## [What you have to do]
Swap every "screenshot" in the items below for "image" and write the items out again with nothing else changed. Leave the pictures out of your answer.
— start of Material provided —
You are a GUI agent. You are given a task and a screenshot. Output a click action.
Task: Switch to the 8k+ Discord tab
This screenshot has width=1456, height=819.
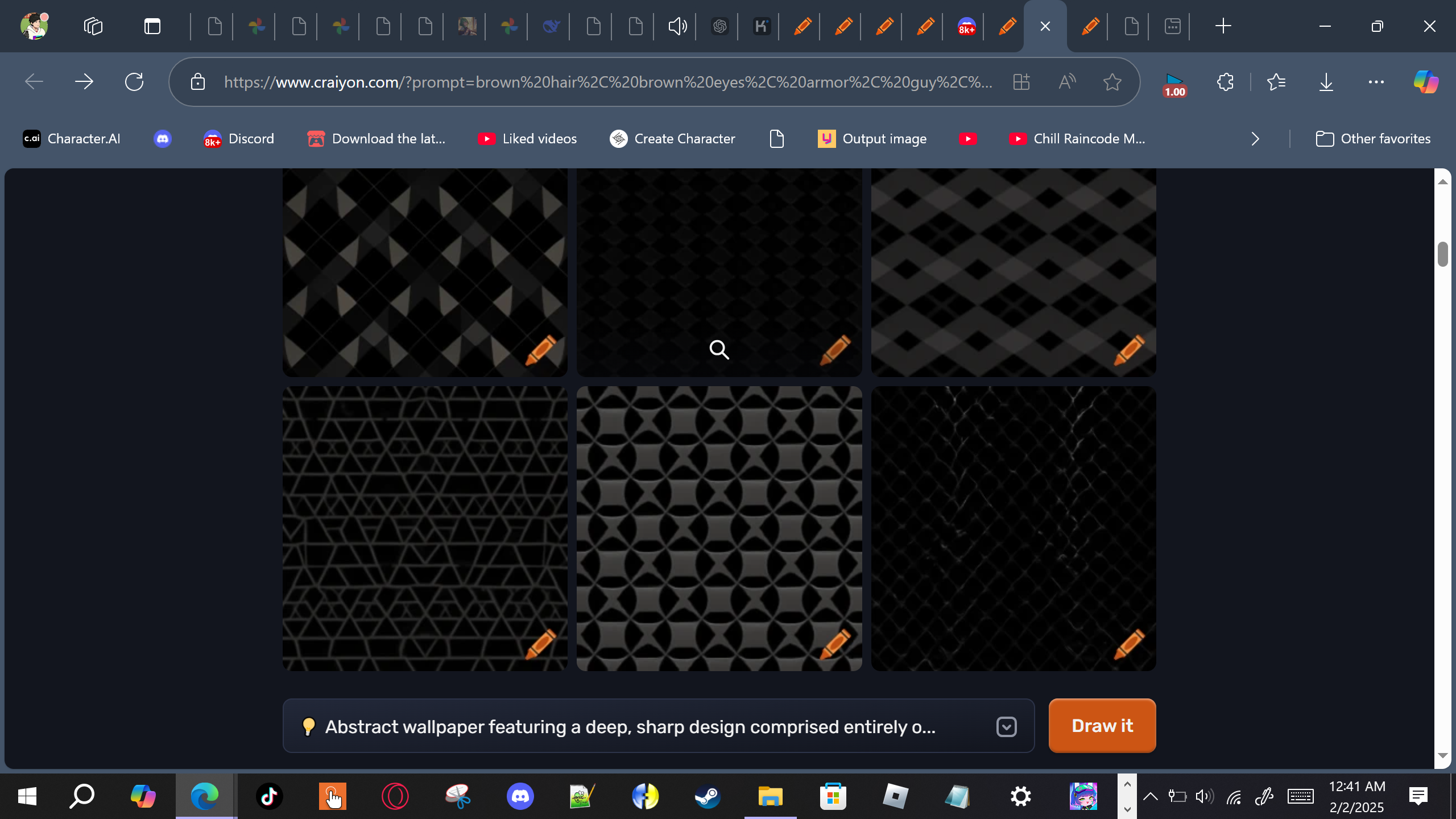966,26
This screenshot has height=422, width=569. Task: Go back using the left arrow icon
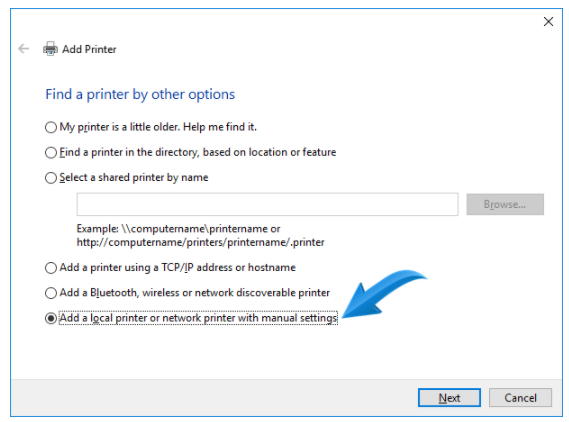point(24,48)
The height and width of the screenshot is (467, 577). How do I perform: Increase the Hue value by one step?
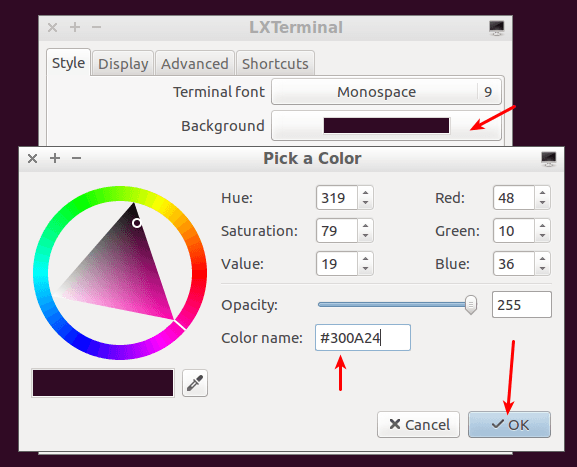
— end of Material provided —
## [Result below]
You are a GUI agent. You are given a task and a image. Output a click action.
Task: Switch to the 8k+ Discord tab
This image has width=1456, height=819.
966,26
This image has height=422, width=569. Task: Go back using the left arrow icon
point(24,48)
The height and width of the image is (467, 577). How do I perform: Increase the Hue value by one step?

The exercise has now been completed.